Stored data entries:
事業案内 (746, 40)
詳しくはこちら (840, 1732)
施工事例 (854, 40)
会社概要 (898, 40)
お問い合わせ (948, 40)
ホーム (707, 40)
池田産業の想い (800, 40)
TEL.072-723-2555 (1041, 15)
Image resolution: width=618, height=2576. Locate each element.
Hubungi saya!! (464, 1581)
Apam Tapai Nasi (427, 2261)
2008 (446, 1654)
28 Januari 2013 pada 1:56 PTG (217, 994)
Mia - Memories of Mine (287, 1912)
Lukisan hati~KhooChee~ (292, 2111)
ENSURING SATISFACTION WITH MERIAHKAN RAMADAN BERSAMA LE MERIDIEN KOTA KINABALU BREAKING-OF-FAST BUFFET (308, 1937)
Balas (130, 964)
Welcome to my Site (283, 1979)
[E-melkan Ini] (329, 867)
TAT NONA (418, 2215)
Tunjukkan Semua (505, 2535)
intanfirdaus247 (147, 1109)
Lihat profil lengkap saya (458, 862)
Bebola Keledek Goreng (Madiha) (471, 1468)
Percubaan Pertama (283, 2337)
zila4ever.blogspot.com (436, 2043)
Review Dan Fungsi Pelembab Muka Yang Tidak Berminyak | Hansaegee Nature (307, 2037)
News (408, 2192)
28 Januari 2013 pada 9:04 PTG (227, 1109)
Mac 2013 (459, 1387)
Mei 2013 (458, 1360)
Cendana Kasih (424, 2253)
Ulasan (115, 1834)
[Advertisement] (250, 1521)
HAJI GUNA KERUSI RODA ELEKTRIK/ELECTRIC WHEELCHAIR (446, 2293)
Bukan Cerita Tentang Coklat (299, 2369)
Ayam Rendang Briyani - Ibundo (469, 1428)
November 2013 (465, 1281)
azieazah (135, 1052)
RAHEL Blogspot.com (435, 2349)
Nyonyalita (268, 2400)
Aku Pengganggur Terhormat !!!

*WHAT IS NEEDED:*
Quote all of the entries exactly as they appear.

*COMPLETED EXERCISE:*
事業案内 (746, 40)
詳しくはこちら (840, 1732)
施工事例 (854, 40)
会社概要 (898, 40)
お問い合わせ (948, 40)
ホーム (707, 40)
池田産業の想い (800, 40)
TEL.072-723-2555 (1041, 15)
Image resolution: width=618, height=2576. Locate each element.
Hubungi saya!! (464, 1581)
Apam Tapai Nasi (427, 2261)
2008 (446, 1654)
28 Januari 2013 pada 1:56 PTG (217, 994)
Mia - Memories of Mine (287, 1912)
Lukisan hati~KhooChee~ (292, 2111)
ENSURING SATISFACTION WITH MERIAHKAN RAMADAN BERSAMA LE MERIDIEN KOTA KINABALU BREAKING-OF-FAST BUFFET (308, 1937)
Balas (130, 964)
Welcome to my Site (283, 1979)
[E-melkan Ini] (329, 867)
TAT NONA (418, 2215)
Tunjukkan Semua (505, 2535)
intanfirdaus247 (147, 1109)
Lihat profil lengkap saya (458, 862)
Bebola Keledek Goreng (Madiha) (471, 1468)
Percubaan Pertama (283, 2337)
zila4ever.blogspot.com (436, 2043)
Review Dan Fungsi Pelembab Muka Yang Tidak Berminyak | Hansaegee Nature (307, 2037)
News (408, 2192)
28 Januari 2013 pada 9:04 PTG (227, 1109)
Mac 2013 (459, 1387)
Mei 2013 (458, 1360)
Cendana Kasih (424, 2253)
Ulasan (115, 1834)
[Advertisement] (250, 1521)
HAJI GUNA KERUSI RODA ELEKTRIK/ELECTRIC WHEELCHAIR (446, 2293)
Bukan Cerita Tentang Coklat (299, 2369)
Ayam Rendang Briyani - Ibundo (469, 1428)
November 2013 (465, 1281)
azieazah (135, 1052)
RAHEL Blogspot.com (435, 2349)
Nyonyalita (268, 2400)
Aku Pengganggur Terhormat !!!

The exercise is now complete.